Selected extract:
------------------------

Deep-water exercise is often categorised as being for older participants or rehabilitating participants only. The reason for this categorisation is because deep-water exercise has virtually no impact on the joints of the ankles, the knees, the hips and the lower back. There is no "impact" and, therefore, no "impact shock". The participants are completely suspended in the water and, while they receive a vigorous workout, almost all of the jarring to the joints is eliminated.
But deep-water choreography is a fantastic way to motivate your students and to challenge them in a systematic yet exciting format. There are a variety of pieces of equipment that can be used in deep-water exercise; each provides different benefits and different challenges. One can use handbars, noodles, flotation belts, buoyancy cuffs, aqua gloves, fins and paddles in addition to the body’s own limbs to keep suspended and train effectively in deep water.
The AEA distinguishes between flotation equipment and buoyancy equipment. Flotation equipment is used to maintain neutral buoyancy and body positioning while suspended in the water. Buoyancy equipment, although it does “float”, is incorporated to increase intensity of the workout when moving the equipment towards the bottom of the pool. Keep in mind – one piece of equipment may serve as flotation as well as buoyancy resistance depending upon how it is used.

------------------------

Record set:
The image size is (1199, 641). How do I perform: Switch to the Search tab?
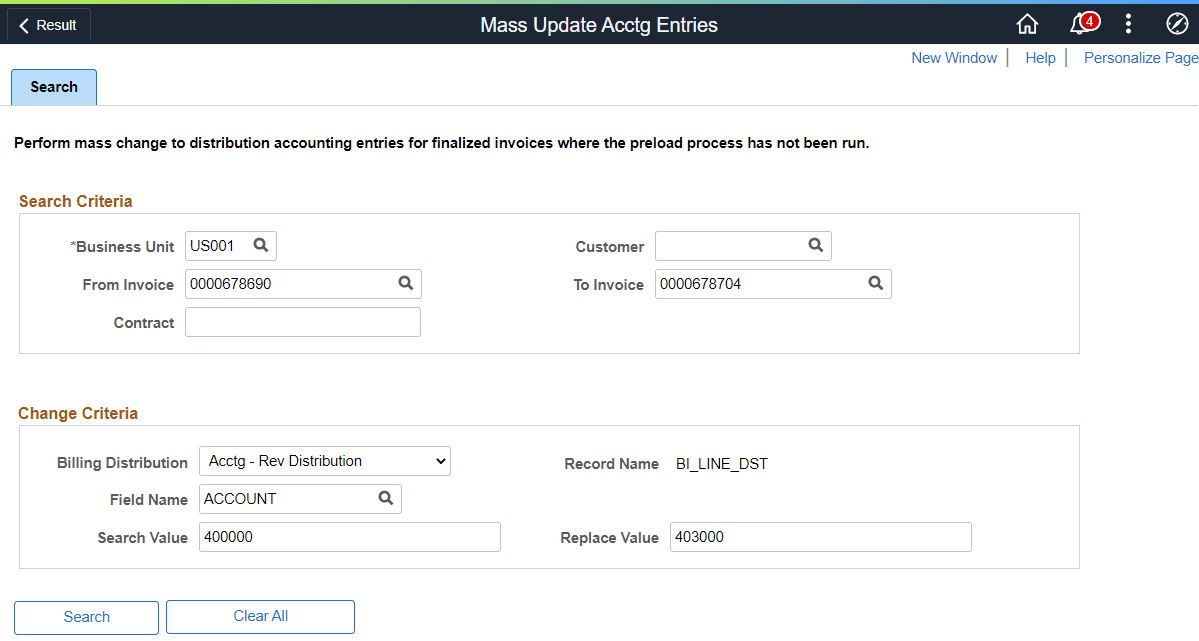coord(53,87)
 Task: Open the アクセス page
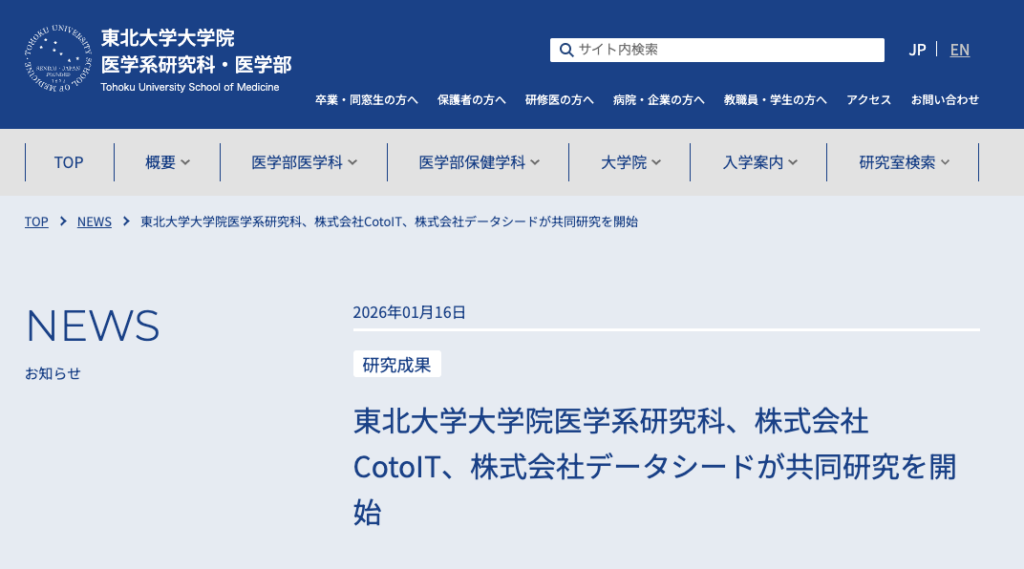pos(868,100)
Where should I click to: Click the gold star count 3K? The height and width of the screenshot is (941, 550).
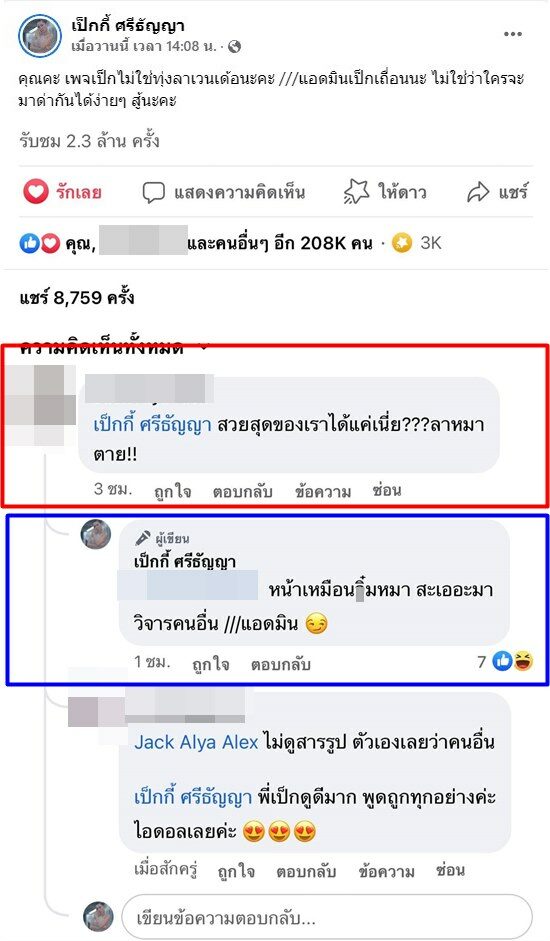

------------------------

Directive 1: List every piece of equipment that the deep-water exercise text names as usable in deep-water exercise.
Directive 2: Echo the deep-water exercise text from "The AEA distinguishes" up to and including "it is used.".

Task output 1: handbars, noodles, flotation belts, buoyancy cuffs, aqua gloves, fins, paddles

Task output 2:
The AEA distinguishes between flotation equipment and buoyancy equipment. Flotation equipment is used to maintain neutral buoyancy and body positioning while suspended in the water. Buoyancy equipment, although it does “float”, is incorporated to increase intensity of the workout when moving the equipment towards the bottom of the pool. Keep in mind – one piece of equipment may serve as flotation as well as buoyancy resistance depending upon how it is used.